Il Messaggero, 1 settembre 2021
Breve ritratto di Chris Donahue
La scena indecorosa dell’abbandono definitivo dell’aeroporto di Kabul da parte dell’esercito statunitense ha partorito un eroe: è il generale maggiore Chris Donahue, comandante della 82ma divisione aviotrasportata. È il marine che vediamo nella foto filtrata dalla luce verde di una telecamera per la visione notturna, mentre cammina sulla pista dell’aeroporto Karzai, fucile in mano, il volto contratto e la barba incolta, presumibilmente diretto verso l’aereo che sta per decollare dalla pista e dentro il quale lo aspetta l’ambasciatore Ross Wilson.
COORDINATORE
Non è un’immagine gloriosa, anzi è quella di una sconfitta. È per questo che il comando centrale degli Usa che l’ha scelta e diramata ai media di tutto il mondo ha voluto che il protagonista non fosse uno dei capi della missione, ma un graduato che viene dai ranghi, uno del quale i colleghi dicono: «Non chiede mai a un suo subordinato di fare quello che è in grado lui stesso di fare». Diplomato all’accademia militare di West Point, Donahue ha partecipato a diciassette missioni internazionali in ogni angolo del mondo nel quale l’esercito degli Stati Uniti è presente: dall’est Europa al Medio oriente, dal Pacifico meridionale all’Africa. Era assistente del comando centrale del Pentagono a Washington l’11 settembre del 2001. È stato tra i primi a partire per uno dei quattro turni di servizio ai quali è stato assegnato in Afghanistan nel corso degli anni, fino all’incarico tre settimane fa di coordinare le operazioni di evacuazione e il ritiro delle truppe.
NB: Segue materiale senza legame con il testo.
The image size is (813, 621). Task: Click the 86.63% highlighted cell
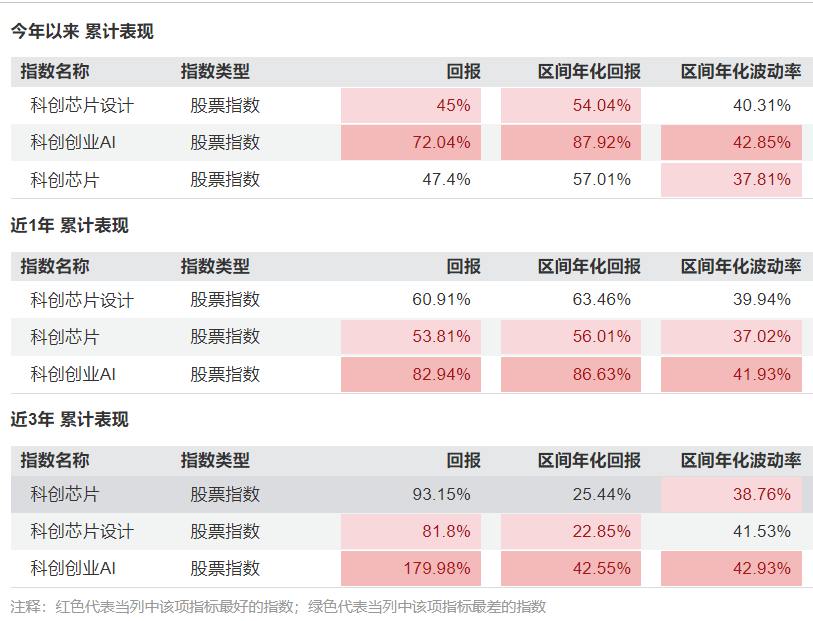(571, 374)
Donahue non ha il ringhio di un soldato d’assalto; ha una voce pacata e ferma che comunica la fedeltà al compito assegnato e la determinazione di portarlo a compimento. Esprime la perseveranza del militare da trincea, competente e mai rassegnato. L’eroismo che gli viene attribuito non è quello dell’azione, ma la solidità di un’immagine di forza e di affidabilità. Quella stessa immagine che l’epilogo della mezzanotte di lunedì 30 agosto all’aeroporto di Kabul ha contraddetto. È impossibile non cogliere l’intento polemico dietro la scelta di fare di lui l’ultima istantanea un po’ sbiadita di questi venti anni di intervento. E infatti quella immagine è stata già presa a bandiera da una fetta consistente di veterani di guerra e militari in divisa che non accettano la sconfitta, tantomeno il modo precipitoso con il quale i marines hanno lasciato l’Afghanistan, al costo altissimo di tredici vite di loro colleghi lasciate sull’asfalto dell’aeroporto di Kabul.
LA PROMESSA
La rete dei siti social pullula di grida di condanna dell’operato del governo Biden, della rabbia e dell’umiliazione di chi ha servito nelle missioni afghane negli ultimi due decenni e aveva creduto nella promessa di libertà e democrazia fatta al Paese mediorientale. La delusione dura da anni, come si vede dalle foto ripubblicate del segretario di Stato di Donald Trump, Mike Pompeo, che stringe la mano a Doha a un leader talebano, e dalle testimonianze di ex soldati che si sentirono traditi già dodici anni fa, quando Barack Obama trasformò la missione di guerra in una di assistenza strategica alle forze del governo Karzai. E la protesta tracima al congresso, dove il senatore Lindsay Graham chiede che gli Usa si impossessino nuovamente della base di Bagram, da usare in alternativa a Kabul per ultimare l’evacuazione. Altri due senatori, Sasse e Blackburn, vorrebbero la ripresa delle ostilità per «far pagare un prezzo di sangue a chi ha versato quello dei nostri soldati». Voci disperate, volte più a raccogliere il consenso di frange elettorali ultra minoritarie, che a sollevare un vero e proprio dibattito legislativo. Voci che si sono già perse nella nebbia verdastra della foto del generale maggiore Chris Donahue davanti al cargo C-17 che sta per riportarlo a casa.